▶ To do: Format the lines from the start of the listing through the line holding "pyautogui.click(x=407, y=245)", inclusive, as a JSON list of strings with one string per line and blank lines left out.

▶ Entries:
---*---
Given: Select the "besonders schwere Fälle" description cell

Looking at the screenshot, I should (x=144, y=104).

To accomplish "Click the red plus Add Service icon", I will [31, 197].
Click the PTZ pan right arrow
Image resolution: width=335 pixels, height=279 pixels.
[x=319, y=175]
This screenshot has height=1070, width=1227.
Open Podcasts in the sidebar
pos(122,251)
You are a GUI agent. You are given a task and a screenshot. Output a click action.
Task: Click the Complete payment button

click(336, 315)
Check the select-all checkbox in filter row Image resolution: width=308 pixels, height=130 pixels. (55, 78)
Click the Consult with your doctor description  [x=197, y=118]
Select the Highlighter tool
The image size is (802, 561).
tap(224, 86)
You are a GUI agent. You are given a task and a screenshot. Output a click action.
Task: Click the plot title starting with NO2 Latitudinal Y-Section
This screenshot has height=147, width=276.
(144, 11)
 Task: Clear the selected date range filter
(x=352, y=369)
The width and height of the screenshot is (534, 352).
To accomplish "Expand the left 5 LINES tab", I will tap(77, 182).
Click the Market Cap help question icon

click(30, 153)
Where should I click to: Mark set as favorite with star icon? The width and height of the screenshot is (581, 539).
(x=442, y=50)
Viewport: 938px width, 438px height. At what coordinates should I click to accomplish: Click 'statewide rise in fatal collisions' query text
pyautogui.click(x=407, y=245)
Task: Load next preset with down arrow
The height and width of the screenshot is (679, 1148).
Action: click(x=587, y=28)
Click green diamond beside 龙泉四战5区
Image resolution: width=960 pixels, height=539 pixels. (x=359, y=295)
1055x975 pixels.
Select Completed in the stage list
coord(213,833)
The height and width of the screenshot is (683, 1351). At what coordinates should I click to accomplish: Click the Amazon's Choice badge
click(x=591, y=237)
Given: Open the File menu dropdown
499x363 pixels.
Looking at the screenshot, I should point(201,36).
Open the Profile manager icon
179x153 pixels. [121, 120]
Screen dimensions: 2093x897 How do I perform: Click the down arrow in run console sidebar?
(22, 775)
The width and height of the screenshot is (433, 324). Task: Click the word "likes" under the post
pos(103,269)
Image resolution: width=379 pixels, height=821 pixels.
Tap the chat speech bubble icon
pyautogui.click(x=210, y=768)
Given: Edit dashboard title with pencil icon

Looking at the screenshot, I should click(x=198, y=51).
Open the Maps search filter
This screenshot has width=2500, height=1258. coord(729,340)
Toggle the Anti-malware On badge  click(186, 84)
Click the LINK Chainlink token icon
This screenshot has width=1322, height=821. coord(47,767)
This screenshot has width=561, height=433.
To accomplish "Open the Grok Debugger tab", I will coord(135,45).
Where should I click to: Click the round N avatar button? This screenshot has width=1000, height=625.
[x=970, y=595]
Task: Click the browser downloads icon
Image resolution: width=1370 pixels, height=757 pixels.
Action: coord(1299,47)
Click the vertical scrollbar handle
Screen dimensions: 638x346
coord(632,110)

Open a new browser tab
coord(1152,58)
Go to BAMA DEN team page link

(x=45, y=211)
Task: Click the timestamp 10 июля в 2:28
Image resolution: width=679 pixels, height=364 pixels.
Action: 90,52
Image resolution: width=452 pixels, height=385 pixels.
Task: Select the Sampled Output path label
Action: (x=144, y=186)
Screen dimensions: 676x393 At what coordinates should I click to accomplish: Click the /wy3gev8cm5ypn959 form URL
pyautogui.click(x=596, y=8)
---*---
▶ Answer in full:
[
  "Given: Select the \"besonders schwere Fälle\" description cell",
  "Looking at the screenshot, I should (x=144, y=104).",
  "To accomplish \"Click the red plus Add Service icon\", I will [31, 197].",
  "Click the PTZ pan right arrow",
  "Image resolution: width=335 pixels, height=279 pixels.",
  "[x=319, y=175]",
  "This screenshot has height=1070, width=1227.",
  "Open Podcasts in the sidebar",
  "pos(122,251)",
  "You are a GUI agent. You are given a task and a screenshot. Output a click action.",
  "Task: Click the Complete payment button",
  "click(336, 315)",
  "Check the select-all checkbox in filter row Image resolution: width=308 pixels, height=130 pixels. (55, 78)",
  "Click the Consult with your doctor description  [x=197, y=118]",
  "Select the Highlighter tool",
  "The image size is (802, 561).",
  "tap(224, 86)",
  "You are a GUI agent. You are given a task and a screenshot. Output a click action.",
  "Task: Click the plot title starting with NO2 Latitudinal Y-Section",
  "This screenshot has height=147, width=276.",
  "(144, 11)",
  " Task: Clear the selected date range filter",
  "(x=352, y=369)",
  "The width and height of the screenshot is (534, 352).",
  "To accomplish \"Expand the left 5 LINES tab\", I will tap(77, 182).",
  "Click the Market Cap help question icon",
  "click(30, 153)",
  "Where should I click to: Mark set as favorite with star icon? The width and height of the screenshot is (581, 539).",
  "(x=442, y=50)",
  "Viewport: 938px width, 438px height. At what coordinates should I click to accomplish: Click 'statewide rise in fatal collisions' query text",
  "pyautogui.click(x=407, y=245)"
]